Tom Watson believes his age will not be an issue when he leads his United States team into next year's Ryder Cup at Gleneagles.
Watson, who will be 65 when he captains the US side next September, is confident that being a pensioner will have no bearing on the outcome.
"The players know I've played in the Ryder Cup," he said.
"And they know that I've captained in the Ryder Cup. I know that they know that and it won't be problem."
Watson is an eight-time major winner, with the last of his five Open triumphs coming at Royal Birkdale in 1983.
A decade later, he captained the US to victory in the Ryder Cup with a 15-13 success at The Belfry.

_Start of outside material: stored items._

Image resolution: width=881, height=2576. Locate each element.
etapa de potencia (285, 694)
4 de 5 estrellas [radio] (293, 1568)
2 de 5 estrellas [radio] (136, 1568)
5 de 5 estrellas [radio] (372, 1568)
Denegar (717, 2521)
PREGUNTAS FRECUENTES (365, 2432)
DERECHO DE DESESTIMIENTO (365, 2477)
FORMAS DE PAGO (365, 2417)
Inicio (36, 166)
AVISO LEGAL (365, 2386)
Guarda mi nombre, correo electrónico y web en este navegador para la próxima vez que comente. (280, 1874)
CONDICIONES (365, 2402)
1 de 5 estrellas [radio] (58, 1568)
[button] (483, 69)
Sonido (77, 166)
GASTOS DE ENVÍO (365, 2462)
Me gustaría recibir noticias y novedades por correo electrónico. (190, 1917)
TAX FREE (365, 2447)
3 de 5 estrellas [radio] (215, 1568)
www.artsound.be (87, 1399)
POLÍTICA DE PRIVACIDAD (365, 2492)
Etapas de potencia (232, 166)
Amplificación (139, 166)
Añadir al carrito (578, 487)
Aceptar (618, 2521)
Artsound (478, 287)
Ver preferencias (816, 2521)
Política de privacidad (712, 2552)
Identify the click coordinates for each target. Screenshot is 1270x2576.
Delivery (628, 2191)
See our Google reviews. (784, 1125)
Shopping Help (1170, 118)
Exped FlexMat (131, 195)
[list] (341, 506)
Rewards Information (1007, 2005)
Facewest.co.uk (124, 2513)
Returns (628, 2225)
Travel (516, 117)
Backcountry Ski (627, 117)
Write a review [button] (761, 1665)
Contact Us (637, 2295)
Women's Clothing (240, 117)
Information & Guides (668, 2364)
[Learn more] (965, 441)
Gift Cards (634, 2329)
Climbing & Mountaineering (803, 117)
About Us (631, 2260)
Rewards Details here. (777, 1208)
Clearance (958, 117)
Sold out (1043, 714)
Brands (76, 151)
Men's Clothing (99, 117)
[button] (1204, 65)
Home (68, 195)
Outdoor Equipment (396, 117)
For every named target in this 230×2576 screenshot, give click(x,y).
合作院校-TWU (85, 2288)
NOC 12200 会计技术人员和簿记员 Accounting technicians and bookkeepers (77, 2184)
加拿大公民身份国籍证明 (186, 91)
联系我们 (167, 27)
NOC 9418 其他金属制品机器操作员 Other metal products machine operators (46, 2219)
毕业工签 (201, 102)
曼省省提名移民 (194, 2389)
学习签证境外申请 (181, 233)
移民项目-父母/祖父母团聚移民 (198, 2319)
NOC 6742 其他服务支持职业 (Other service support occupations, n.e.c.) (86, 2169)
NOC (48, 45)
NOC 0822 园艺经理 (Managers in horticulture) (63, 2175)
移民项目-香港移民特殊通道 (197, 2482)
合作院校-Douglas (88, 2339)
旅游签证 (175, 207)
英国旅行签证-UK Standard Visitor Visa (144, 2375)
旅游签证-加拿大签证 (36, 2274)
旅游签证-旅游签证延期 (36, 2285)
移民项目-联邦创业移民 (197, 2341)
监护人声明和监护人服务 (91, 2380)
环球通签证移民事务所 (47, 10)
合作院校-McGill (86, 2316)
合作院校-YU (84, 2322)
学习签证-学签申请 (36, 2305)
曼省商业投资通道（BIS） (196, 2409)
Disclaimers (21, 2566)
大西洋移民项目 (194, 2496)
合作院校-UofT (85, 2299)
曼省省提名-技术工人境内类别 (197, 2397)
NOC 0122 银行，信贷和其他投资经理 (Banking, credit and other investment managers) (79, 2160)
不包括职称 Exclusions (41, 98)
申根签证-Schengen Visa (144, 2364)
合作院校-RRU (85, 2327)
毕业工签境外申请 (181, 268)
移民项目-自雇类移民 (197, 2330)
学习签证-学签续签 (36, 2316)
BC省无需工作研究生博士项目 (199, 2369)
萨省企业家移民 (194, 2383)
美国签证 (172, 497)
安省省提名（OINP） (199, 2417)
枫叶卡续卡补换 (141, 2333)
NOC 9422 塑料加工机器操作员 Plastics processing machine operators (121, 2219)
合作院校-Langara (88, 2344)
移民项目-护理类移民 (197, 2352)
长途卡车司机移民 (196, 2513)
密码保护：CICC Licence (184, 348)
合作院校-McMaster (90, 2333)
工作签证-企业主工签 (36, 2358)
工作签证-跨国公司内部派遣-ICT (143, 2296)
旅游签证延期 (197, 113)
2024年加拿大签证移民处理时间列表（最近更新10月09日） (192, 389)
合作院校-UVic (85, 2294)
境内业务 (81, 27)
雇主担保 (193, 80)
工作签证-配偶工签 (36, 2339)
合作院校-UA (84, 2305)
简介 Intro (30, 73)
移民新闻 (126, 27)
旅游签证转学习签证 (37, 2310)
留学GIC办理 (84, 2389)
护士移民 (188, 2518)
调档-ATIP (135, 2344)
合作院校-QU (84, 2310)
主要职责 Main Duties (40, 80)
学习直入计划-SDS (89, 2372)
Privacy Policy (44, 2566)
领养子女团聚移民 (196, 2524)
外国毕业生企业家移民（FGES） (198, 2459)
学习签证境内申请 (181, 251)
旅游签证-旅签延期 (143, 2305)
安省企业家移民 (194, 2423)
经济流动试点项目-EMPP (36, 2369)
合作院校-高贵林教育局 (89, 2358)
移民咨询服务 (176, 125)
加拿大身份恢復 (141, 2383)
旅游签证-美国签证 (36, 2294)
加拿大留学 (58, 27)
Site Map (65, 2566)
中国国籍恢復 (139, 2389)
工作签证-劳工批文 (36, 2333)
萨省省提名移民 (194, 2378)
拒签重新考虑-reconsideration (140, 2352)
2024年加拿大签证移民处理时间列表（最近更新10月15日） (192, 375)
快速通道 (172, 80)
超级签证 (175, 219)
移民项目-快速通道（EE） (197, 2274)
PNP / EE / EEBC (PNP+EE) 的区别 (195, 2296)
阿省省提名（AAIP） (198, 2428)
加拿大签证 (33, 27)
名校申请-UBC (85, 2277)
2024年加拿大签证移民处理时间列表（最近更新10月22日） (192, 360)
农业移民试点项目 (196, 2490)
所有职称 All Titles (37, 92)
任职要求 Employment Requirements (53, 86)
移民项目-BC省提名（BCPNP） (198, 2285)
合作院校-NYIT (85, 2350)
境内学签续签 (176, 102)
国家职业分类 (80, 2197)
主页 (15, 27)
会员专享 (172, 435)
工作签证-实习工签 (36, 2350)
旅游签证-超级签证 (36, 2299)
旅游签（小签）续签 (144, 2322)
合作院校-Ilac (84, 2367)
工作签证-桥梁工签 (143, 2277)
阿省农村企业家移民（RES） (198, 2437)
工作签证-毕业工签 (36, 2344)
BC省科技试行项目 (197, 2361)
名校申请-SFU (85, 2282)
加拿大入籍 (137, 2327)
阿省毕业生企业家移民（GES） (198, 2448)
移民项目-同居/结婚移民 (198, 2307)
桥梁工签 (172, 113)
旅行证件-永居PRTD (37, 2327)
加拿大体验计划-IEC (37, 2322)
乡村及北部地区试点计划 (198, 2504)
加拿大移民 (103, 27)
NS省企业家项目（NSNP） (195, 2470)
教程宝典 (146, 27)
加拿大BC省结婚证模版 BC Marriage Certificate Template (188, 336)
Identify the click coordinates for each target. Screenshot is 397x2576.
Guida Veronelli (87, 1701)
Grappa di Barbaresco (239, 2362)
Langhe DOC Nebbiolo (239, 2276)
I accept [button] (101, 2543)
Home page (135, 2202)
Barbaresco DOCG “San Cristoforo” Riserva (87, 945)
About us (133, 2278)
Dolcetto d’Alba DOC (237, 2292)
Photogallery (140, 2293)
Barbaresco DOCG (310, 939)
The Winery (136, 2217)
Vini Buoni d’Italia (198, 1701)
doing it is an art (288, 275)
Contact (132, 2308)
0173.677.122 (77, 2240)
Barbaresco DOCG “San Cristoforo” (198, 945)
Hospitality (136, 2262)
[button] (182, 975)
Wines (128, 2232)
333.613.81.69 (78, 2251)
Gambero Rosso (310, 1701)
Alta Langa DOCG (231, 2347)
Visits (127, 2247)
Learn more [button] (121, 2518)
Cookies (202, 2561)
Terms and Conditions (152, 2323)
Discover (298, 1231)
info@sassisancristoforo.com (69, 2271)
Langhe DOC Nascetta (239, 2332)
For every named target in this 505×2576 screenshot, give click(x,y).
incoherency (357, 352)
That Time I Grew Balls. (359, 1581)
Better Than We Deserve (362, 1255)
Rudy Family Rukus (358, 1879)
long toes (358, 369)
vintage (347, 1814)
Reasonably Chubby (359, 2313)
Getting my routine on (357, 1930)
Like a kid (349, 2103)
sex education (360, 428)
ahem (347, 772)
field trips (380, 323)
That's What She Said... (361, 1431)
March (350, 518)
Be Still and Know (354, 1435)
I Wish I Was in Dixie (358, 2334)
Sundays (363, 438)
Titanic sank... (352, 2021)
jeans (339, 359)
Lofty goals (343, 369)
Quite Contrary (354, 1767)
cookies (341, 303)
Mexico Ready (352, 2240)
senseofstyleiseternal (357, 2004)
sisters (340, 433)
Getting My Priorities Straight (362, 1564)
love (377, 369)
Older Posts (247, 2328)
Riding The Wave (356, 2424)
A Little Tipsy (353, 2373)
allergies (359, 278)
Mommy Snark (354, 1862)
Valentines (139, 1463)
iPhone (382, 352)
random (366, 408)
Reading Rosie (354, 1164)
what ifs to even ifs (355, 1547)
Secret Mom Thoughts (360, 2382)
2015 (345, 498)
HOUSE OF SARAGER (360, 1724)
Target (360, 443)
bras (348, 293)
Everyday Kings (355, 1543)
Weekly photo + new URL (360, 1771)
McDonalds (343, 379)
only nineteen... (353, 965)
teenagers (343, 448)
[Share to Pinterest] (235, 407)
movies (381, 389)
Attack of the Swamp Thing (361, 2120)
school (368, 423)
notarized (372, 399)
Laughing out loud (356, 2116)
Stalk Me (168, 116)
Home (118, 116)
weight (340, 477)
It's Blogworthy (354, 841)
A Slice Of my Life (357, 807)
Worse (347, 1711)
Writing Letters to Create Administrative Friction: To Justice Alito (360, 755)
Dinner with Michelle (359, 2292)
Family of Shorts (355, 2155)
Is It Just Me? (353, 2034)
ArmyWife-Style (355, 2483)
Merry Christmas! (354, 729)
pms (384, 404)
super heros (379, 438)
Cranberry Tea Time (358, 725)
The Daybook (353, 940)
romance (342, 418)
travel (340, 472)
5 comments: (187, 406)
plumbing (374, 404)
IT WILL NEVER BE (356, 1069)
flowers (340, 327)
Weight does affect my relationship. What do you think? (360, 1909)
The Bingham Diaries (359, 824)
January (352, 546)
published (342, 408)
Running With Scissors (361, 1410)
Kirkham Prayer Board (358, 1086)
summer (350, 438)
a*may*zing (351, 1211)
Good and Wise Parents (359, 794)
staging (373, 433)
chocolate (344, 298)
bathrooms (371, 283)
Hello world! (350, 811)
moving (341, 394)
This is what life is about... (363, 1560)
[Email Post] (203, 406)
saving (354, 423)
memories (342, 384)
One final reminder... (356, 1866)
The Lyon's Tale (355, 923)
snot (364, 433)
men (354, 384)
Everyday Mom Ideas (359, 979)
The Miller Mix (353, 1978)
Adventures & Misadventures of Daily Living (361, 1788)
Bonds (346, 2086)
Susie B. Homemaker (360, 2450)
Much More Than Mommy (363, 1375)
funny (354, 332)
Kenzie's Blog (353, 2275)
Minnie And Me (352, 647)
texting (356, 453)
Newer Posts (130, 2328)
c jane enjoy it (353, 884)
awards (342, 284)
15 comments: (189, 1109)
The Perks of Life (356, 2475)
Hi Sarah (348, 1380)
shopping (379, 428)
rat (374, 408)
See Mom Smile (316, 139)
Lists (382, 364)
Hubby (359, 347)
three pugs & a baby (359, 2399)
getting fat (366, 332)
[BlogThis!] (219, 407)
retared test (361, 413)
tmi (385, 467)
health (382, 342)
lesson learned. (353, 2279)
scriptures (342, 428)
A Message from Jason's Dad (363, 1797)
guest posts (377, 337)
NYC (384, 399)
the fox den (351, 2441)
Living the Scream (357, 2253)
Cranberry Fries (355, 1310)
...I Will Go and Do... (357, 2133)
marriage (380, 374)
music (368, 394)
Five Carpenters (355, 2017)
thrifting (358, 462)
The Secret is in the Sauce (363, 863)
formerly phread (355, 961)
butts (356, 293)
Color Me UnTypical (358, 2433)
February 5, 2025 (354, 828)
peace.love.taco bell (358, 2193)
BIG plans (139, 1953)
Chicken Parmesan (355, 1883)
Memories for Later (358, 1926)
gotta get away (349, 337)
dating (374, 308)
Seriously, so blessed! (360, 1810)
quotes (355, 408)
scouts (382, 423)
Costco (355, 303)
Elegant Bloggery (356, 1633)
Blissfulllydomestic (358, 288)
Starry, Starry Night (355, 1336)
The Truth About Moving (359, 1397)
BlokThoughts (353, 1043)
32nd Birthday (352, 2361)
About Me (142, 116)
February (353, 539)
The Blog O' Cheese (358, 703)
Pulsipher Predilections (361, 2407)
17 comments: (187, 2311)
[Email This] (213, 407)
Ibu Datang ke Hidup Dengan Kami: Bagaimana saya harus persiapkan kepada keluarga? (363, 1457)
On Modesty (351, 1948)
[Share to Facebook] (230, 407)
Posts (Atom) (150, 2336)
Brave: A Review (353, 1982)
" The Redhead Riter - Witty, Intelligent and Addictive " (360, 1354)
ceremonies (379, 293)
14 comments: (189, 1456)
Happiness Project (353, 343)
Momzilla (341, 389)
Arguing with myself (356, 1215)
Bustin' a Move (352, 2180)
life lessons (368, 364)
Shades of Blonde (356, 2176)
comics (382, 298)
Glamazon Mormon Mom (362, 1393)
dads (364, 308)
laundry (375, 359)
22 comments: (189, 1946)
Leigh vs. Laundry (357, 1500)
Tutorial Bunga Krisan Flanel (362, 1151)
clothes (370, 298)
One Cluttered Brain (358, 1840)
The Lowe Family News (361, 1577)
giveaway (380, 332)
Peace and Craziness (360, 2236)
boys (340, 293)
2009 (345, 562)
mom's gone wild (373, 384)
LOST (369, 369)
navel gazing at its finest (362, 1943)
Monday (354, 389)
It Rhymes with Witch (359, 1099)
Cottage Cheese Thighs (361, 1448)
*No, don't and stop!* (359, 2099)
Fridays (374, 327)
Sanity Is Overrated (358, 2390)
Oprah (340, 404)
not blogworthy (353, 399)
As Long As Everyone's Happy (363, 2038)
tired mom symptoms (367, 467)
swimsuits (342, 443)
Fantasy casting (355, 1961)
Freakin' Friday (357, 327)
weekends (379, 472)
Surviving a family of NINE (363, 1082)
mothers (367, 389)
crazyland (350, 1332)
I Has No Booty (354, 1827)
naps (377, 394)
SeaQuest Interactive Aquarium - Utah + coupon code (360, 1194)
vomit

Watson played in four Ryder Cups and never finished on a losing side, winning on three occasions, while the 1989 contest was tied, with Europe retaining the trophy.
"I think some of the criticism of me is unfair, saying that I am old," said Watson. "That's just a fact.
"The other side of the coin is that I have been there before and the players know that I have been there before.
"Nothing has changed. In 1993 I said that I hoped I could bring some levity to it because the pressure is enormous; sometimes it's oppressive. You have to get that to subside in some way.
"Last year was great theatre even though we lost. We hope the theatre will be just as good next year but the outcome might be a little different."
The US skipper said that his team "have something to make up for" after
last year's dramatic loss in Medinah,
when the home side went into the final day's singles with a 10-6 lead, adding that he wanted "guys that have the guts and heart".
Watson explained: "From my conversations with last year's captain Davis Love, he said how depressed the players were at the loss.
"I hope that feeling remains for some of those players who will remain on our team and they can use that as a motivator."
Meanwhile, Europe captain Paul McGinley says that he is comfortable with many of his potential team members being out of form at the moment.
McGinley has spoken of many of his playing prospects as "flatlining" in the world game but added: "That's OK. We understand.
"[Jack] Nicklaus and [Tiger] Woods have gone through large parts of their careers without wins. But with Justin Rose winning the US Open and now the winner of the FedEx [Henrik Stenson] we have players who can pick things up."
Indeed, Stenson has all but secured his place in the 12-man team already.
The 37-year-old Swede has won twice since the qualifying process for Gleneagles started; at the Deutsche Bank Championship and
the Tour Championship on Sunday
to also secure the $10m (£6.3m) bonus for winning the FedEx Cup.
"Our points list is heavily weighted in favour of the world points list and Henrik has won twice in the FedEx Cup play-offs," said McGinley of the player who holed the winning putt in the 2006 RyderCup at the K Club.
"He is 85% there already and we are only in October."